First, let's find the mass defect (∆m) for each isotope, using the atomic mass number (A) and the mass of protons and neutrons: Nitrogen-14: Finding mass defect (∆m): Number of protons = 7 Number of neutrons = 7 mass of proton = 1.007276 amu mass of neutron = 1.008665 amu ∆m = 7*(1.007276 amu) + 7*(1.008665 amu) - 13.999234 amu ∆m = 0.136332 amu Binding energy (BE) = ∆m * c² Using \(c = 931.5\frac{MeV}{c². amu}\) BE = 0.136332 amu * 931.5 MeV/c².amu = 127.0 MeV Titanium-48: Finding mass defect (∆m): Number of protons = 22 Number of neutrons = 26 ∆m = 22*(1.007276 amu) + 26*(1.008665 amu) - 47.935878 amu ∆m = 0.348219 amu Binding energy (BE) = ∆m * c² BE = 0.348219 amu * 931.5 MeV/c².amu = 324.3 MeV Xenon-129: Finding mass defect (∆m): Number of protons = 54 Number of neutrons = 75 ∆m = 54*(1.007276 amu) + 75*(1.008665 amu) - 128.904779 amu ∆m = 0.809360 amu Binding energy (BE) = ∆m * c² BE = 0.809360 amu * 931.5 MeV/c².amu = 754.3 MeV

Calculate Nuclear Binding Energy per Nucleon

Now, we can calculate the nuclear binding energy per nucleon by dividing the total nuclear binding energy by the atomic mass number (A). For Nitrogen-14: Nuclear binding energy per nucleon = \(\frac{127.0\, MeV}{14}\) = 9.07 MeV/Nucleon For Titanium-48: Nuclear binding energy per nucleon = \(\frac{324.3\, MeV}{48}\) = 6.76 MeV/Nucleon For Xenon-129: Nuclear binding energy per nucleon = \(\frac{754.3\, MeV}{129}\) = 5.85 MeV/Nucleon

Key concepts

Nuclear Mass

Understanding nuclear mass is crucial to grasp many aspects of nuclear physics. The nuclear mass refers to the total mass of the protons and neutrons (nucleons) within an atom's nucleus. Normally, we approximate the mass of protons and neutrons as 1 atomic mass unit (amu) each. However, this is not entirely accurate because protons and neutrons themselves are made up of quarks and gluons, whose interactions also contribute to the total nuclear mass.

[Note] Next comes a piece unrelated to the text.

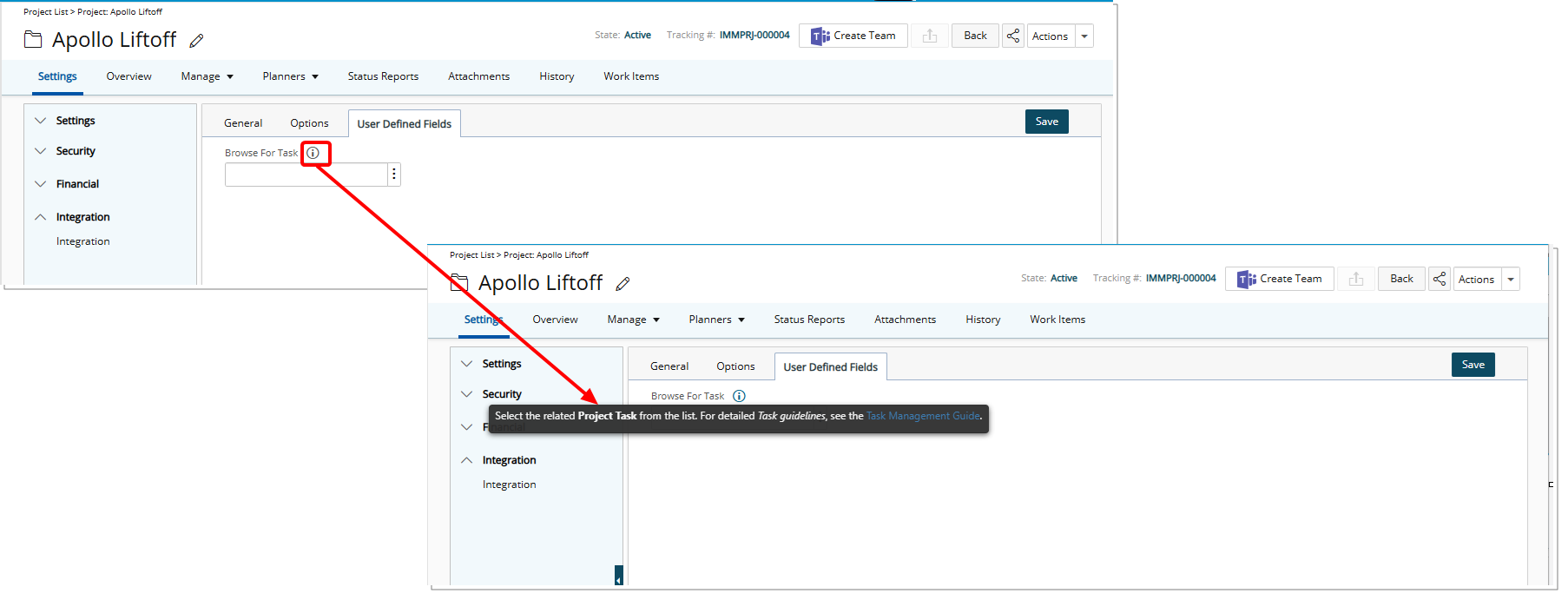Expand the Financial section in upper sidebar
Viewport: 1568px width, 600px height.
pyautogui.click(x=41, y=184)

To calculate nuclear mass, as in our exercise, we simply take the sum of the protons' mass and neutrons' mass and compare it with the mass of the atom as given on the periodic table (or here as part of the problem statement). This concept is essential not only in pure physics but also has implications in other areas like nuclear medicine and energy generation.

Mass Defect

Now, let's delve into the concept of mass defect. Mass defect is the difference between the expected mass of the nucleus (if protons and neutrons were added together without any binding energy) and its actual mass. If we were to sum the individual masses of protons and neutrons in a nucleus and then subtract the actual nuclear mass, we would detect a small amount of mass missing. This missing mass is what we call the mass defect.

It's intriguing to note that this 'defect' doesn’t mean something is wrong; rather, it is a consequence of energy release when nucleons bind together. This is illustrated by Albert Einstein’s famous equation, E=mc², which tells us that this 'missing' mass has been converted into binding energy that holds the nucleus together. Instantly solving this part of the puzzle helps us understand why nuclei are stable and what makes them tick.

Binding Energy per Nucleon

Lastly, to complete our nuclear trilogy of concepts, there's the binding energy per nucleon. This is an average energy value typically used to represent the stability of a nucleus. To calculate this, take the nuclear binding energy (which is the energy derived from the mass defect) and divide it by the number of nucleons in the nucleus.

The resulting number tells us how strongly each nucleon is held in the nucleus. Generally, the higher the binding energy per nucleon, the more stable the nucleus. In our textbook example, we calculate this for various elements, noticing that the value differs from one element to another. This helps explain why some elements are more prone to undergo nuclear reactions than others, which is crucial for topics like nuclear fission and fusion, both of which play a role in energy production and cosmic events.